Berichte schreiben in der Jugendhilfe – Last oder Chance?

Im Rahmen einer Hilfe zur Erziehung werden durch das Jugendamt regelmäßig Entwicklungsberichte eingefordert. Ein solcher Bericht kann einerseits den Informationsaustausch über den Verlauf der Hilfe der an einem Fall beteiligten Personen fördern, zum anderen soll er den Prozess und die Umsetzung der zuvor definierten Aufträge und Ziele beschreiben.

Auf dieser Grundlage können Hilfemaßnahmen angemessen eingeschätzt und falls nötig effektiv angepasst werden. Berichte sind besonders wichtig, auch für weitere professionelle Entscheidungen. Insofern ist es unabdingbar, dass Berichte klar und nachvollziehbar, neutral, zielgerichtet und begründet angefertigt werden, um der Verantwortung gegenüber den Familien und den zukünftigen Hilfen, die aus Steuergeldern finanziert werden, gerecht zu werden.
Zweifelsohne erfordert das Verfassen von Entwicklungsberichten solide Fachkenntnisse, differenzierte Beobachtungen und klare Vorstellungen darüber, auf welche Einzelheiten es ankommen könnte. Das Schreiben an sich kann als »Schlüsselqualifikation« betrachtet werden, die deutlich über den Erfolg bzw. Misserfolg sozialer Maßnahmen mitentscheidet.
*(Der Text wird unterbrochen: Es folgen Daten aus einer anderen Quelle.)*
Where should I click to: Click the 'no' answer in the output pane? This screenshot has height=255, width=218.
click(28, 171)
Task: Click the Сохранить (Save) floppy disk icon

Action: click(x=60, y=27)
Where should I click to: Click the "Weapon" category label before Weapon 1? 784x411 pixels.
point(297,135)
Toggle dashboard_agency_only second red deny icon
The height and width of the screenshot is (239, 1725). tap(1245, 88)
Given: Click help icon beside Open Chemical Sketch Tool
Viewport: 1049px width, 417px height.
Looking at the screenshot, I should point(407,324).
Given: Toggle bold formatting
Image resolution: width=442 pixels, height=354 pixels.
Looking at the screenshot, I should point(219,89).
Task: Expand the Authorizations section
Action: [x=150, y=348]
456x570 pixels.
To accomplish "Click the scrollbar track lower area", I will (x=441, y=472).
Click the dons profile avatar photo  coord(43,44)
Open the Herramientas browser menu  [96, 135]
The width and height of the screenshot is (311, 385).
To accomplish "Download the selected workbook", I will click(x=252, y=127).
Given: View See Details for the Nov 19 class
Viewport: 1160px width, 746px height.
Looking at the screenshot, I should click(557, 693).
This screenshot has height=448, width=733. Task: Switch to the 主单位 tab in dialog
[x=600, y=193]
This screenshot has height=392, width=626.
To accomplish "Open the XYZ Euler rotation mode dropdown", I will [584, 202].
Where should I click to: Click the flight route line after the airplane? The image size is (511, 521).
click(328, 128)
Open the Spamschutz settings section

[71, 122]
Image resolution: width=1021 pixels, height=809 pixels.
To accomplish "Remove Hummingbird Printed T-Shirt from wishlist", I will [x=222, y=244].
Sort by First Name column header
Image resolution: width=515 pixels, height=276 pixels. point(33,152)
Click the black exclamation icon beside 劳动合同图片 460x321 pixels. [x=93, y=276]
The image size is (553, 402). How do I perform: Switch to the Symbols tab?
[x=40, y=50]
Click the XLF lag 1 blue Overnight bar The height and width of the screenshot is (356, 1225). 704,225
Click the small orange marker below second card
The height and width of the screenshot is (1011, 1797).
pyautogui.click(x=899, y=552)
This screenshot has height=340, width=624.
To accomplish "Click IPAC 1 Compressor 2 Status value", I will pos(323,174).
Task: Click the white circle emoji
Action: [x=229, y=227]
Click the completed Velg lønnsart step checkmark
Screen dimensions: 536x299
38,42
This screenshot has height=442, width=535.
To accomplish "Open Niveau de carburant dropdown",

Viele Schreiber*innen sind sich ihrer Verantwortung bewusst, für manche ist das Schreiben eines Berichtes jedoch ein lästiges Übel, etwas, das ihnen schwerfällt oder sie rasch hinter sich bringen wollen. Erleichternd kann dann z.B. eine gemeinsame Berichtserstellung mit dem Klientensystem sein. Das fördert nicht nur die Transparenz der Hilfemaßnahme, es bezieht die Hilfesuchenden auch aktiv in den Prozess mit ein.

Transparenz in der Jugendhilfe bedeutet zudem, dass für den Leser des Berichtes deutlich wird, was genau beobachtet wurde und auf welcher Grundlage die Maßnahmen durch die eingesetzte Fachkraft auswählt wurden. Einen Zusammenhang herstellen, z.B. zwischen dem Einsatz einer Methode, einem Ereignis oder einer Beobachtung, die eine Veränderung herbeigeführt haben könnte, macht einen Bericht qualitativ hochwertig. Dann sind auch mögliche Schlussfolgerungen, fachgerechte Hypothesen und daraus resultierende Empfehlungen für den Leser nachvollziehbar und verständlich. Der/die Schreibende hat eher selten den Auftrag, zu bewerten oder eine Stellungnahme abzugeben. Auch in den Richtlinien der Hilfeplanung ist von Beschreibung die Rede. Ein Bericht, der vorrangig auf eine Problembeschreibung reduziert ist, erfüllt die genannten Kriterien nicht. Und das Bilden von Kategorien wie normal, gut, oft etc. sollte ohnehin unterlassen werden.

Doch was könnte noch helfen und dem/der Schreibenden die Berichtserstellung erleichtern? Die beobachteten Verhaltensweisen, Fortschritte und Zusammenhänge sachlich beschreiben, Vermutungen und Hypothesen als solche benennen, ggf. den Konjunktiv verwenden, wertfrei und prägnant formulieren und vor allem konkret auf die Ziele des Hilfeplans eingehen, können hilfreiche Anhaltspunkte für eine gelingende Berichtserstellung sein. Zudem könnte im Nachgang geprüft werden, ob die dargelegten Inhalte im Verlaufsbericht wichtig und relevant für den Hilfeverlauf, auch mit Blick auf die Ziele sind und ob die schriftliche Dokumentation so gestaltet wurde, dass die Informationen von allen Empfängern richtig verstanden werden.
Hilfe zur Erziehung kann nur wirksam sein, wenn ihr Bedarf individuell und sorgfältig geklärt ist. Hier liegt auch die Chance eines gelungenen Verlaufsberichtes. Mit einem Bericht, in dem alle Fortschritte der Hilfesuchenden und die fachliche Reflexion der Fördermaßnahmen sachgerecht festgehalten werden, kann die Wirksamkeit der individuellen Hilfeerbringung nachhaltig gewährleistet werden und birgt die Chance, den Blick über die eigene Kirchturmspitze hinaus zu schärfen.